[Your assignment] A word-for-word copy of all entries is required, without images.

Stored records
━━━━━━━━
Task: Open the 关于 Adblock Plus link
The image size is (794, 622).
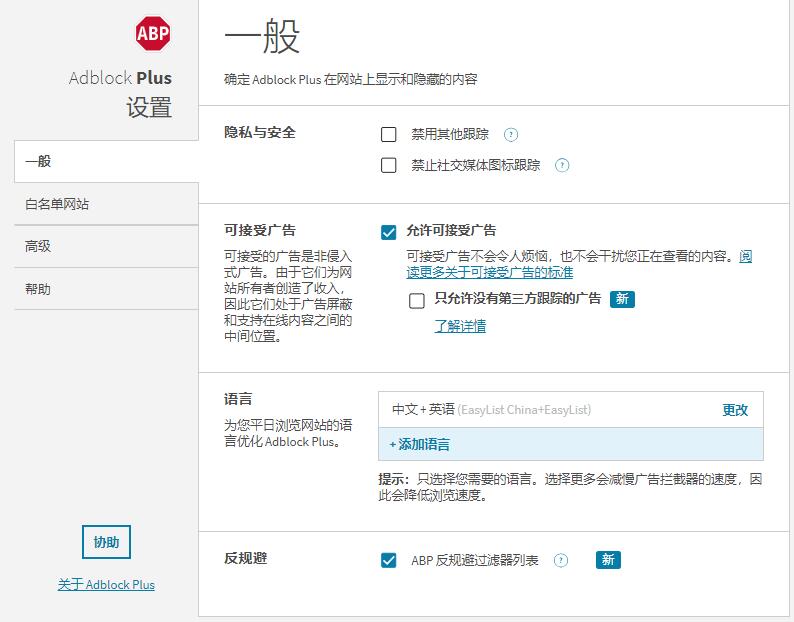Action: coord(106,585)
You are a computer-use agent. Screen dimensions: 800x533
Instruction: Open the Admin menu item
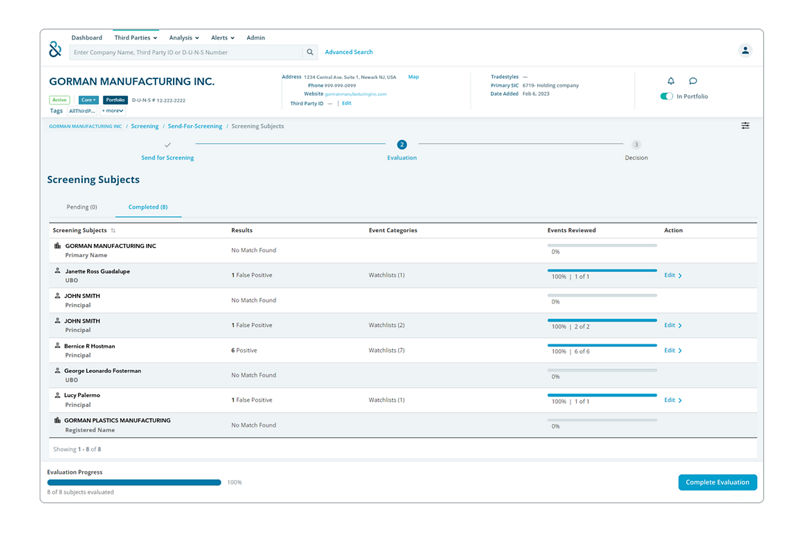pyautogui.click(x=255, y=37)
━━━━━━━━
[Task response]
Task: Open the 关于 Adblock Plus link
The image size is (794, 622).
Action: coord(106,585)
You are a computer-use agent. Screen dimensions: 800x533
Instruction: Open the Admin menu item
pyautogui.click(x=255, y=37)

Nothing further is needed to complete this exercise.